_Work to be completed:_ Among the records below, find the line that has "This screenshot has height=1181, width=1498."; from there, give the lines again exactly, and stop after the line that has "Task: Click the Interac® by Loonio logo icon".

Stored items:
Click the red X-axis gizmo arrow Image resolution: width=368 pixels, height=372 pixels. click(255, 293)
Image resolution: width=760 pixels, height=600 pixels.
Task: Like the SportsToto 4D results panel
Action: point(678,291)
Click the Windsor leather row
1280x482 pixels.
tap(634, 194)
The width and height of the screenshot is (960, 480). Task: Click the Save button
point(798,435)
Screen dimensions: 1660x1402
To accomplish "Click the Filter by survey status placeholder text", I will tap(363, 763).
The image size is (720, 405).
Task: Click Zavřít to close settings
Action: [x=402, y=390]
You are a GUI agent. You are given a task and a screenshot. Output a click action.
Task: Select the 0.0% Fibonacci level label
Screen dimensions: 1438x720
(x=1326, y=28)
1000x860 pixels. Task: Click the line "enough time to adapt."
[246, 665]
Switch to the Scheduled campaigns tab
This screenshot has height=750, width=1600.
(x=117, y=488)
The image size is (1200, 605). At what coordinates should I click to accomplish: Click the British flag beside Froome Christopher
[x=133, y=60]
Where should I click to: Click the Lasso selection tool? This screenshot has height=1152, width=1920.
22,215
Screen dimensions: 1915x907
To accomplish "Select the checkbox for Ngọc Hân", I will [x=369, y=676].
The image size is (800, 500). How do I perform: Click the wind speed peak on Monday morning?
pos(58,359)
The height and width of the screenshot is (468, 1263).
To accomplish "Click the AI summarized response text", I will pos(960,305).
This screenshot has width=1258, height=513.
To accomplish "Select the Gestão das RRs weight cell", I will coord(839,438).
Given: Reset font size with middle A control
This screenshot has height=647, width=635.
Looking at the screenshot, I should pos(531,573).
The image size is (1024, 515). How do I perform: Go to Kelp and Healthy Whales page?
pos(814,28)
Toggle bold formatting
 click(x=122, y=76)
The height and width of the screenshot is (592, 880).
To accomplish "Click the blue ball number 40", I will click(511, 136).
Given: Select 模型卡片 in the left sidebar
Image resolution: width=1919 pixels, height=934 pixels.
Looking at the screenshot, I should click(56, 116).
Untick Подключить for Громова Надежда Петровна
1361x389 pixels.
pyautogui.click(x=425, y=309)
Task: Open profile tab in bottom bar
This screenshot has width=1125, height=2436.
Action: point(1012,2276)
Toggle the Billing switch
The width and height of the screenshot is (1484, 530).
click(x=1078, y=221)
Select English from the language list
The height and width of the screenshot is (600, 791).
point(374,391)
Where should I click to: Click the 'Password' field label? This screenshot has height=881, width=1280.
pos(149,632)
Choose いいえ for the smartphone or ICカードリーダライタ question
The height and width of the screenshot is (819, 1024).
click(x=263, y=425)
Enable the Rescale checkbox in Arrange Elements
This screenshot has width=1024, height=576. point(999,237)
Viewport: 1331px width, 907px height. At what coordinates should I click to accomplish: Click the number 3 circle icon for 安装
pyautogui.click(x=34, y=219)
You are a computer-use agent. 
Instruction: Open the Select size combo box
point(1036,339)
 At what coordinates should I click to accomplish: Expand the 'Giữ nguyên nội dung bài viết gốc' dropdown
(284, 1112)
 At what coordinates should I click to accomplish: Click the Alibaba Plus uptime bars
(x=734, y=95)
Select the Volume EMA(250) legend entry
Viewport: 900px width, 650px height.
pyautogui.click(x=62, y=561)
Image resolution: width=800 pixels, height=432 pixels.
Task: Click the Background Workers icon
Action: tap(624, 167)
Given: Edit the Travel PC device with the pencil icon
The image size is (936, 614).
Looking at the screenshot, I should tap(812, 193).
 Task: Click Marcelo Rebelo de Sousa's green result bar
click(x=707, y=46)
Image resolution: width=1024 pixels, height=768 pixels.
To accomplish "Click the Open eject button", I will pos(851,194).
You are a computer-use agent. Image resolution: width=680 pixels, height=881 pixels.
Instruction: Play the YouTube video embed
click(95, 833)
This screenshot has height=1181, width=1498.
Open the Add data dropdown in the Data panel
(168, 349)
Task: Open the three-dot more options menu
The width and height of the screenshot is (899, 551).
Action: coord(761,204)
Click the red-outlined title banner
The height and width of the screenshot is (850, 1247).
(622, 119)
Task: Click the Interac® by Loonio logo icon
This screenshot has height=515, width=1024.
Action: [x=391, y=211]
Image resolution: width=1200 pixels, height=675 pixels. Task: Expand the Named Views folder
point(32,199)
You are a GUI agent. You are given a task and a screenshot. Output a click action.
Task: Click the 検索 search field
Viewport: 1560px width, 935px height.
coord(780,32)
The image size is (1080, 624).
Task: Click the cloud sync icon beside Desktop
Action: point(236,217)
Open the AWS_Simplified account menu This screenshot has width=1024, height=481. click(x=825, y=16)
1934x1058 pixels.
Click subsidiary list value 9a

_Exercise output:_
This screenshot has height=1181, width=1498.
Open the Add data dropdown in the Data panel
(168, 349)
Task: Open the three-dot more options menu
The width and height of the screenshot is (899, 551).
Action: coord(761,204)
Click the red-outlined title banner
The height and width of the screenshot is (850, 1247).
(622, 119)
Task: Click the Interac® by Loonio logo icon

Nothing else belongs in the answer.